The problem with this story is that it almost certainly didn't happen. The legend was first propagated by S.W. Harman in his book Hell on the Border, published in 1898, almost ten years after Belle Starr's death. The story, as related by Harman, was full of errors. Myra Shirley would have turned fourteen in 1862, not sixteen, and in addition the idea that the incident supposedly happened on her birthday seems like a bit of romantic nonsense. Harman misspelled the major's name as Enos instead of Eno and misspelled the name of Mathew Ritchey as Ritchery. Also, Eno was not stationed at Newtonia until 1863. These factual errors, the fantastic notion of a fifteen or sixteen-year-old girl off on a scout by herself 35 miles from home, and the fact that the story was not heard of until almost ten years after Belle's death make one suspect that the whole incident was probably manufactured or at least highly fictionalized to embellish the infamous reputation she had gained long after she had left Carthage.

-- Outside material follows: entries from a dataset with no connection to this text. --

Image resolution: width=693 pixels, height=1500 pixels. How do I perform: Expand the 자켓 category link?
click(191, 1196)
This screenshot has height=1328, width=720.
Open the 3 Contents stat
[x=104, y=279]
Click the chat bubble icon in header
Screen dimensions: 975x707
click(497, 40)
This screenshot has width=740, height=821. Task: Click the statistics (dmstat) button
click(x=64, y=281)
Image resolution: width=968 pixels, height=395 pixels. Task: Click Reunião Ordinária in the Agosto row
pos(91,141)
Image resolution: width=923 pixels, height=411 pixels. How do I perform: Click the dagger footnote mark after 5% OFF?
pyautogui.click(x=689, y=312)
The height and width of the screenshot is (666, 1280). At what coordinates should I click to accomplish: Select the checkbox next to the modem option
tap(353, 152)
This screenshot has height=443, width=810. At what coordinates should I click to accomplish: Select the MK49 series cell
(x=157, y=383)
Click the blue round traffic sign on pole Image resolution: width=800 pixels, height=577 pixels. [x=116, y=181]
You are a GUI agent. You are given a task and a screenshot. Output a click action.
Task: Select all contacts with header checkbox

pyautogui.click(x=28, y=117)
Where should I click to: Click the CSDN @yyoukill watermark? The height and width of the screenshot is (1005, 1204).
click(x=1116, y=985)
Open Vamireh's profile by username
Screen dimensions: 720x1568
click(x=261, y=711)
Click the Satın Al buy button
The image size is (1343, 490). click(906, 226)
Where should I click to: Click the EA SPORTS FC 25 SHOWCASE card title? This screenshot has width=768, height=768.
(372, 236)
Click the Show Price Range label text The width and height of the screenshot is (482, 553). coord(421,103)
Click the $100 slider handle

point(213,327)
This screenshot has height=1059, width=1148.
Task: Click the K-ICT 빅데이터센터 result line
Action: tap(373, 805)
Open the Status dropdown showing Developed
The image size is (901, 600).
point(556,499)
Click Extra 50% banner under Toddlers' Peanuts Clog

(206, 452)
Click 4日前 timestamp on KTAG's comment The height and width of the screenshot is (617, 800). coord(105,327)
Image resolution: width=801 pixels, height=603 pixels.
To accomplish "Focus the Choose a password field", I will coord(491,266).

A different version of the legend holds that Myra was not detained by Eno but instead came to the Ritchey home of her own accord as a spy to try to gather information for her brother and his guerrilla friends. Mr. Ritchey, a strong Union man, knew the Shirley family and did not like them, but out of courtesy he admitted the girl and let her spend the night. While she was there, Myra made herself very agreeable and entertained her hosts and the other guests, including Major Eno, by playing the piano. The next morning, having obtained vital information about Union forces in Newtonia, Myra cut some cherry switches and rode off side-saddle toward Carthage, but she had ridden only a couple of miles when Confederate forces launched a surprise attack on the Union troops at Newtonia. The cutting of the switches had been a signal that the place was vulnerable to attack.
While this second version of Belle's visit to Newtonia is somewhat more believable than the first, it, too, probably has very little basis in fact.